In the gastrectomy group, 20% of the patients among those who had differentiated-type EGC on initial biopsy and histologic discrepancy were eligible for ER. In patients with undifferentiated-type EGC on initial biopsy and histologic discrepancy, 50% of patients were included in the indication of ER. Therefore, among patients with histologic discrepancy in the gastrectomy group, about 40% of them were included in the indication for ER. This means that the opportunity was missed to preserve the stomach in patients who could be treated with ER, which would improve their quality of life. Therefore, these results support the importance of reducing histologic discrepancy.

The limitations of our study are as follows. First, selection bias may be present in this single-center retrospective study. Second, the lack of consistency about biopsy is present, such as number of biopsies, technique of endoscopist and location of biopsies. The number of biopsies was not included in the study because the number of initial biopsies was not confirmed, including among patients who received the pathology slide after undergoing biopsy at another hospital. Third, endoscopy with biopsy was performed by a number of different physicians in this study. In addition, different endoscopic forceps were used to perform biopsies among the included patients. Despite these limitations, this study is useful because we included patients who underwent ER as well as gastrectomy, and we investigated the treatment progress of patients.

There are a variety of options for reducing histologic discrepancy, to better guide the patient’s treatment direction.

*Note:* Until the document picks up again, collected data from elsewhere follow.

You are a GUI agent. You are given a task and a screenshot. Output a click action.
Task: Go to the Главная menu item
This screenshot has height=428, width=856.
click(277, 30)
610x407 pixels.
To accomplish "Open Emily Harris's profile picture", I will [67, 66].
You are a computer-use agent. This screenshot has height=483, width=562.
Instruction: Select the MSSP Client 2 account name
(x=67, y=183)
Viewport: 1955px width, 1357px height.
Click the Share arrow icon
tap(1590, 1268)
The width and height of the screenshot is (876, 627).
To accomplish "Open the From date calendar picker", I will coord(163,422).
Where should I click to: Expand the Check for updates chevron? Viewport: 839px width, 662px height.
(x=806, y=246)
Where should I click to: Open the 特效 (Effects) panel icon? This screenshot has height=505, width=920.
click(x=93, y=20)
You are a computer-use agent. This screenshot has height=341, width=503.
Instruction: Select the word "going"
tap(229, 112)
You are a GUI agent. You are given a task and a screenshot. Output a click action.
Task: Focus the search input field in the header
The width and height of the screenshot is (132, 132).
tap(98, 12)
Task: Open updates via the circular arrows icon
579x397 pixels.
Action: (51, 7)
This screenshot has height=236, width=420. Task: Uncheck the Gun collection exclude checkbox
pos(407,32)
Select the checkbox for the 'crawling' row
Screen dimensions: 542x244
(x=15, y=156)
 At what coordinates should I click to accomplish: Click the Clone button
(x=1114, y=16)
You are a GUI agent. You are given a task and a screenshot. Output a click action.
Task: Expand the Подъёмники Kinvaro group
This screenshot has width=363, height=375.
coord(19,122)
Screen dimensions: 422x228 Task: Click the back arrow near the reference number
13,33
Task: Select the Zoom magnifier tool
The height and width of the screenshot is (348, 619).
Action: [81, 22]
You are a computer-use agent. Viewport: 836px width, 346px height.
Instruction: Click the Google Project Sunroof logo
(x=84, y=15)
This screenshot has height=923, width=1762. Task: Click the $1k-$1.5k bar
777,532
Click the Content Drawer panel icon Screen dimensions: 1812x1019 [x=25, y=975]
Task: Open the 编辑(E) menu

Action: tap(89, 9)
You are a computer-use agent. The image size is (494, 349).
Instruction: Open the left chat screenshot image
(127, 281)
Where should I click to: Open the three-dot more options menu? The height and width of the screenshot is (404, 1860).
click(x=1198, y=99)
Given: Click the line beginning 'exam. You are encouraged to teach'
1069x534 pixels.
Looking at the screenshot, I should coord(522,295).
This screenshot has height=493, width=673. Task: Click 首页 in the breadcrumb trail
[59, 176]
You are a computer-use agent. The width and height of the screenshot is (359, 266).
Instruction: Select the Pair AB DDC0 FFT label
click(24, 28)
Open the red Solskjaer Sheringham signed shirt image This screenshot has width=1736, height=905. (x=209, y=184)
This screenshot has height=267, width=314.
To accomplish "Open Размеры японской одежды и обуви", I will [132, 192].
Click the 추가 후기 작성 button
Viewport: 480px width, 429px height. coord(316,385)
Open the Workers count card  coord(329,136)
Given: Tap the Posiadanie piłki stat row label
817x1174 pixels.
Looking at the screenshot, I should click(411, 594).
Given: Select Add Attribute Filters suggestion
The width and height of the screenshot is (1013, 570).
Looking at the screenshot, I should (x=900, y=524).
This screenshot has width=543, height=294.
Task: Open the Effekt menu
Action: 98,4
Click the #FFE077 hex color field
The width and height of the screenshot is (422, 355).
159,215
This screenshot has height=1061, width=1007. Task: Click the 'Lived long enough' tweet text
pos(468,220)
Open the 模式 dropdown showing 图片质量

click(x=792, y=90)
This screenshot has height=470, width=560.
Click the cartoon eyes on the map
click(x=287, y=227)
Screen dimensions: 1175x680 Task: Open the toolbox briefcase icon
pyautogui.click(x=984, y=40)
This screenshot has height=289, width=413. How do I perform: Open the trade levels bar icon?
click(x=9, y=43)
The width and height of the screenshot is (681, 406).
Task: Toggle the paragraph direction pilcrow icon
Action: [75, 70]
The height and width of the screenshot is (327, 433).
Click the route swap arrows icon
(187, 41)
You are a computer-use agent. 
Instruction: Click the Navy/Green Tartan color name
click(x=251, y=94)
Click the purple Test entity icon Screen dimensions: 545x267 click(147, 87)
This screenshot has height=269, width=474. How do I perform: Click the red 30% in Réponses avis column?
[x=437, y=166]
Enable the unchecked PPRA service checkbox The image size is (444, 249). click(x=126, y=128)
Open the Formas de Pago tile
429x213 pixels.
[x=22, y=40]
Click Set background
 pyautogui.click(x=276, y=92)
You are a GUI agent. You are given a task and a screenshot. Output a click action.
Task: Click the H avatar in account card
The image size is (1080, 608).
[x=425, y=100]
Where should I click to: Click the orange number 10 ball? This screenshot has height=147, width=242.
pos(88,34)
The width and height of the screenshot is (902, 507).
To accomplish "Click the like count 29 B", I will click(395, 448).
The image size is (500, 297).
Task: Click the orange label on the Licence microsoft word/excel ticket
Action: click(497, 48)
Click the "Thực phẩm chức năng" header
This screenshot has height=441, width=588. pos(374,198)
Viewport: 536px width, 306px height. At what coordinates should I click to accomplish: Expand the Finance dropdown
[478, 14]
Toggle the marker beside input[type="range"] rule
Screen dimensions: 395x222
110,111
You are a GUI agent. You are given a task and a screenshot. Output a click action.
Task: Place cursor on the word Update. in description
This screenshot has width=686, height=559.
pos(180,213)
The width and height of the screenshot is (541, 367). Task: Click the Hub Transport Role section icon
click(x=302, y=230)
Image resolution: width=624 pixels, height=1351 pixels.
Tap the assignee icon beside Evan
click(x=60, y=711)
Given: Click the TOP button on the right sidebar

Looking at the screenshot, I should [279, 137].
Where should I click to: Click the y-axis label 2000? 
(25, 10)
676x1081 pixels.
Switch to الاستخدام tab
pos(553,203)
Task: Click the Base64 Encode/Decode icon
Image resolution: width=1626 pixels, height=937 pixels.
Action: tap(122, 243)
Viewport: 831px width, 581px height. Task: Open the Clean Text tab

If the predictive factors for histologic discrepancy in UD-EGC are known, we can consider circumferential mapping biopsy before ER or wide marking during ER. [14, 24, 25] If a patient has a predictive factor for histologic discrepancy in D-EGC, there may be several options, such as rebiopsy or ER before gastrectomy.

In addition to these procedural aspects, determining the ideal number of biopsies to reduce histological discrepancies or performing a prospective investigation, as in the case of AMD and APD, to determine whether re-examination is necessary could help in choosing the patient’s treatment, which could have an impact on the treatment progress. However, according to a previous mapping study, the biopsy site was more important than the number of biopsies in reducing histologic discrepancy. That study reported that a zone of transition from differentiated to undifferentiated-type histology was usually found; therefore, it may be helpful to perform biopsies at several peripheral sites of the lesion for an exact histological diagnosis in EGC [26]. In addition, targeted biopsy using IEE may be helpful, to decrease histologic discrepancy.

In conclusion, about 10% of patients diagnosed with EGC showed histologic discrepancy between biopsy and the final resection, including ER and gastrectomy. Histologic discrepancy can affect treatment outcomes: e.g., non-curative resection in ER versus missing the opportunity for ER in patients who undergo gastrectomy. If the initial biopsy reveals AMD or APD, there is a possibility of histologic discrepancy. Therefore, improving pathologic accuracy is critical in providing patients with the best treatment option.